• **Task directions**
Would you reproduce exactly the lines below from the one holding "Where should I click to: Click" through the one holding "Click the INFO", inclusive, and no others?

Extracted material Start Marker

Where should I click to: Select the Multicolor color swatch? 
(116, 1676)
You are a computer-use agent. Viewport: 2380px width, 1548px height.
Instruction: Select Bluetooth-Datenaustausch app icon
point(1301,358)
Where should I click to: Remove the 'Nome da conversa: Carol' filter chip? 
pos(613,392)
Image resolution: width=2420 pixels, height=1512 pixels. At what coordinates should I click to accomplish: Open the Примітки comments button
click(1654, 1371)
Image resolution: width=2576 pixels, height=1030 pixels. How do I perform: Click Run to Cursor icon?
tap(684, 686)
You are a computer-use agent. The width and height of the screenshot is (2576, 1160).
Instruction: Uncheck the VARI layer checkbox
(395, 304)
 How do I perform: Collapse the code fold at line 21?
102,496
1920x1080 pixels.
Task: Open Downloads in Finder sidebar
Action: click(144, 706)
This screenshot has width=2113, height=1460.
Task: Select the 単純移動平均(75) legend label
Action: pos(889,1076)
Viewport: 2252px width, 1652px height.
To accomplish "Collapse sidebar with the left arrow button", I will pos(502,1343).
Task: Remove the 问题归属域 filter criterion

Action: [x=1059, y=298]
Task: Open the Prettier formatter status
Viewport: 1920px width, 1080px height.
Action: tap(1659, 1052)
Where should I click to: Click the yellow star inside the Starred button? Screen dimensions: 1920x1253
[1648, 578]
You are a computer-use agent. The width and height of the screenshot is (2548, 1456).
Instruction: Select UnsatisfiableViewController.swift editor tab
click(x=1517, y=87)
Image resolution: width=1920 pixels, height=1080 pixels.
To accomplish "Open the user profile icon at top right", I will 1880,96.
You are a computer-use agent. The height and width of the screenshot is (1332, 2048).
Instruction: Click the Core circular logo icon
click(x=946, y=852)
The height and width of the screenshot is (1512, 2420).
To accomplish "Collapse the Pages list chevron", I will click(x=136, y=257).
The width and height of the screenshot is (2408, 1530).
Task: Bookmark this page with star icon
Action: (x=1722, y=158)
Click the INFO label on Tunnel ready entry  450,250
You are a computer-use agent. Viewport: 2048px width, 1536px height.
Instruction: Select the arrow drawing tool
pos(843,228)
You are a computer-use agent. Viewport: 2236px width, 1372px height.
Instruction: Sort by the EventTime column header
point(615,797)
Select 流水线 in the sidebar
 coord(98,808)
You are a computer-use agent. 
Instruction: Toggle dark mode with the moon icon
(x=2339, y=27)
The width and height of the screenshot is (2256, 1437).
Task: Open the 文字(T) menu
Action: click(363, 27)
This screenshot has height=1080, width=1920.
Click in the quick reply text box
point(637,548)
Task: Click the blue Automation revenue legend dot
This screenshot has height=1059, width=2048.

Extracted material End Marker

• **Task result**
Where should I click to: Click the yellow star inside the Starred button? Screen dimensions: 1920x1253
[1648, 578]
You are a computer-use agent. The width and height of the screenshot is (2548, 1456).
Instruction: Select UnsatisfiableViewController.swift editor tab
click(x=1517, y=87)
Image resolution: width=1920 pixels, height=1080 pixels.
To accomplish "Open the user profile icon at top right", I will 1880,96.
You are a computer-use agent. The height and width of the screenshot is (1332, 2048).
Instruction: Click the Core circular logo icon
click(x=946, y=852)
The height and width of the screenshot is (1512, 2420).
To accomplish "Collapse the Pages list chevron", I will click(x=136, y=257).
The width and height of the screenshot is (2408, 1530).
Task: Bookmark this page with star icon
Action: (x=1722, y=158)
Click the INFO label on Tunnel ready entry  450,250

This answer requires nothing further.